A true step-up in Azure red team training, this course and HUGE lab helps you in understanding and executing some unique and advanced attacks when industry-recommended defenses are actively configured.
-
The course lab runs on a live Azure environment. Therefore, whatever you learn in the lab is immediately applicable to your job.
-
Practice attacks on Azure in a unique live lab environment that has multiple Azure tenants, different resources including hybrid identity and on-prem infrastructure and access to Defender for Cloud for Azure resources.
-
The lab environment makes heave use of recommended security features like Conditional Access Policies, MFA and Defender for Cloud. You learn how to evade these defenses.
-
There are 4 independent ‘Kill Chains’ included in the lab environment! Students can play for hours and solve the lab with different approaches.
-
The lab has multiple User simulations for practicing attacks like Device Code Phishing, Illicit Consent Grant, AiTM phishing and other attacks.
-
The focus of the course and lab is abuse of features. This means that whatever you learn in the course would have a very long shelf life.
-
Understand the defenses available to counter the discussed attacks and analyze the footprints of the attackers!

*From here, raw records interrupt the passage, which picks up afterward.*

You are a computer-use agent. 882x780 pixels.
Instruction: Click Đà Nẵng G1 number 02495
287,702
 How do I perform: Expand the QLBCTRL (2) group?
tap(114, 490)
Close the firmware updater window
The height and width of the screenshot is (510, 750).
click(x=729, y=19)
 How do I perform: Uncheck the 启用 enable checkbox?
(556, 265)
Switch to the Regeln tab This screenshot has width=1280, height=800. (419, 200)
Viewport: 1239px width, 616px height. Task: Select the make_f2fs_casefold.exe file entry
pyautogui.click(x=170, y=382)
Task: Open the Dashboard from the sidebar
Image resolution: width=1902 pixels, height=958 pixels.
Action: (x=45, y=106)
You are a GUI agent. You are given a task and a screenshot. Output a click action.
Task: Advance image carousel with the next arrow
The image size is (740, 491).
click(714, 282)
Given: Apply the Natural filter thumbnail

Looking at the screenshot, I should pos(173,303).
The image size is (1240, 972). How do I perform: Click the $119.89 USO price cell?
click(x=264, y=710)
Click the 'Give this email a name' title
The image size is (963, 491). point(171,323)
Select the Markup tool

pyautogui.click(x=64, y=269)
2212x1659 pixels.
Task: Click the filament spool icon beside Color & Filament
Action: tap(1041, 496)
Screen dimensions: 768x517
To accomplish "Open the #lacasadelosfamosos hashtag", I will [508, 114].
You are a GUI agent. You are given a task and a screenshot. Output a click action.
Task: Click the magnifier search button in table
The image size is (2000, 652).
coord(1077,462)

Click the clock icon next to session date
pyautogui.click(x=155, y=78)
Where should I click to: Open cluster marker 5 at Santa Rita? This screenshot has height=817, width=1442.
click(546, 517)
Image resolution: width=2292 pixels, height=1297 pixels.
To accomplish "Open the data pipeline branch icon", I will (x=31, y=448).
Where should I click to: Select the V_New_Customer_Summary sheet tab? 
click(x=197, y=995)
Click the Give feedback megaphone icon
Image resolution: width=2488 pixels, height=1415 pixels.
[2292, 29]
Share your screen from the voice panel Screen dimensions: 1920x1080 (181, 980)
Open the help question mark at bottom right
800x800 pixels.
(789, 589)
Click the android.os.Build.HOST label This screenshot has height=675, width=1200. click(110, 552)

Prerequisites for the course
-
Understanding of Azure security or red teaming. If you are new to Azure security, please go for the basic edition of this class - Certified by Altered Security Red Team Professional for Azure - Basic Edition (https://www.alteredsecurity.com/azureadlab)
Top 3 takeaways
1
This course allows students to practice attacks on Microsoft recommended security controls (CAP, CAE, MFA and Defender for Cloud) in a live lab. These techniques can be directly applied in a red team operation in their job.
2
The focus of the course and lab is abuse of features. This means that whatever you learn in the course would have a very long shelf life.
3
Students can understand the defenses available to counter the discussed attacks and analyze the footprints of the attackers!
About the Trainer
Nikhil is the founder of Altered Security - a company focusing on hands-on enterprise security learning - https://www.alteredsecurity.com. As a global leader in cybersecurity education, he has nurtured the field, helping bring it from niche groups to the mainstream.
Nikhil’s areas of interest include red teaming, Azure and active directory security, attack research, defense strategies and post exploitation research. He has 15+ years of experience in red teaming.
He specializes in assessing security risks at secure environments that require novel attack vectors and "out of the box" approach. He has worked extensively on Azure, Active Directory attacks, defense and bypassing detection mechanisms. Nikhil has held trainings and boot camps for various corporate clients (in US, Europe and SE Asia), and at the world's top information security conferences.
He has spoken/trained at conferences like DEF CON, BlackHat, BruCON and more.